Conjunto de tarefas >>
1. Responda a estas perguntas sobre o texto do Livro de Curso do INEF, marcando as respostas com as mesmas letras:
(a) Quem desenhou a capa do Livro de Curso do INEF?
(b) Quem é o autor dos versos do soneto?
(c) Que escritor é citado por ter dito que certas recordações são como os amigos?
2. Por favor, traduza para o inglês esta frase do texto sobre o Livro de Curso do INEF: "A única forma de prevermos o futuro é ter poder para formar o futuro".

O MEU LIVRO DE CURSO DO INEF (1955)
A única forma de prevermos o futuro é ter poder para formar o futuro”.
Eric Hoffer (filósofo social, 1902-1983)
Estando eu a arrumar (ou melhor, a tentar arrumar!) a minha modesta biblioteca de consulta constante para os textos que escrevo, deparei-me num escaninho escondido de uma das suas prateleiras, como que a reprovar-me pela pouca atenção a que o votara, o meu Livro de Curso do INEF, com a capa desenhada pelo meu colega e saudoso amigo João Boaventura (já falecido), no esquecimento de uma parte importante da minha saudosa juventude académica merecedora de Colares Pinto, colega do INEF, de um soneto a que a amizade e a notável veia poética do seu autor deram vida duradoura, que deve ser recordada, porque, como escreveu Marcel Proust, certas recordações são como os amigos, sabem fazer reconciliações. Reproduzo esse soneto:
“Senhoras! Vou-vos apresentar
Porque assim me deu na real gana
Uma surpresa enorme de espantar:
O mais belo exemplar da raça humana
Ei-lo: aqui o tendes. Este pêlo
Que aqui vedes enfeitando a mente
Não é pêlo porque, humanamente,
O pêlo não é pêlo…é cabelo.
Estes vidros, aqui, tão reluzentes
E verdes como a cor da clorofila
Não são óculos, são imãs atraentes
São, no amor, como cães de fila…
E estes ombros reparai donzelas
Outros como estes nem sequer sonhados
Foram ainda “regardez” oh belas
Como são largos e fortes, trabalhados.
E estas pernas! Bom aqui perdão
É melhor que ele ande !..oh anda…
Novo romeu, em frente à banda,
Formai agora vossa opinião.
O nome, ah, o nome, ao ver a lista
No rol bem numeroso, é o mor de todos
É um nome atlético, com poder a rodos,
Rui…Vasco não da Gama, mas Baptista”.
(Autor dos versos: Colares Pinto)
Em remorso tardio, escrevo hoje este texto a redimir-me da minha ingratidão pelos livros, e outras letras impressas de documentos que guardo com desvelo, alguns amarelecidos pelo tempo, sendo fonte de consulta constante para os livros e artigos de jornal ou de revistas, que escrevo (aqui, sim, ao computador!) espalhados pelo chão à mão de semear pela minha sempre declarada iliteracia informática.

Dados disponíveis >>

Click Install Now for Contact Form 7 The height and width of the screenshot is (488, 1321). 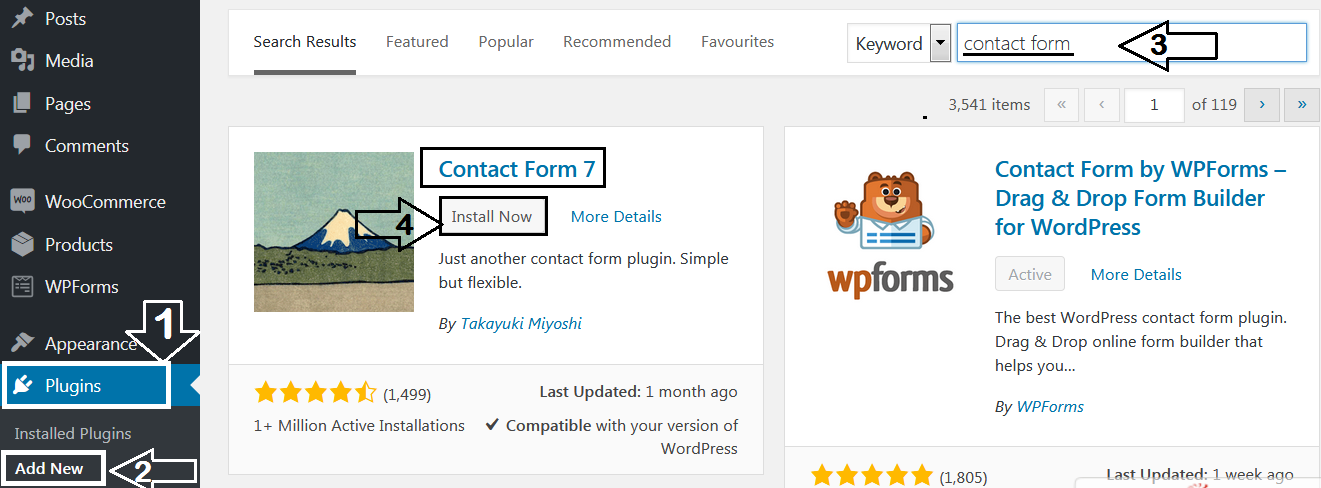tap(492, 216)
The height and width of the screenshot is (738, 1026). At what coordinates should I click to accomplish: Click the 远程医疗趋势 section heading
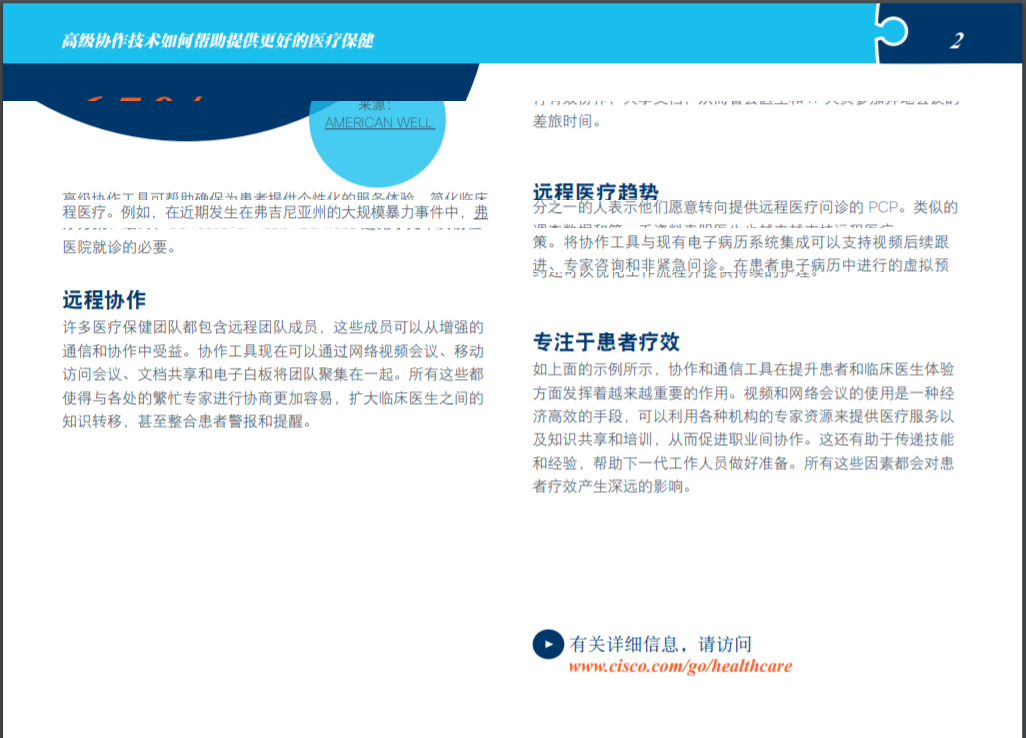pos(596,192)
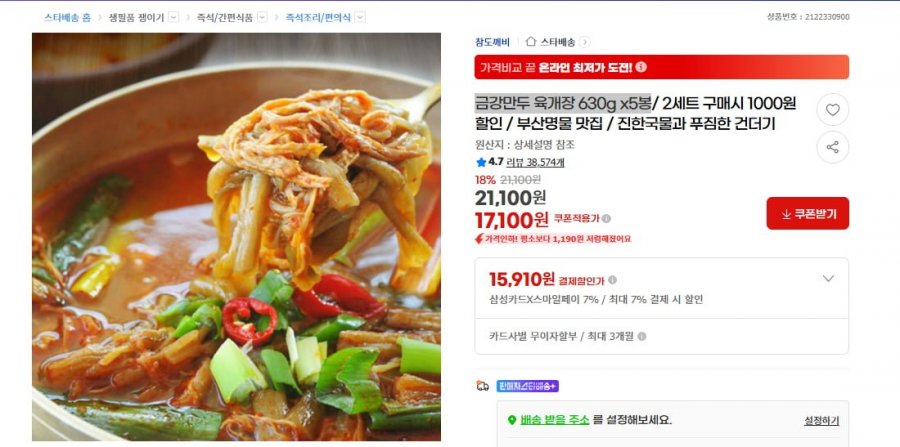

Respostas >>
1.
(a) João Boaventura.
(b) Colares Pinto.
(c) Marcel Proust.

2. The only way for us to predict the future is to have the power to shape the future.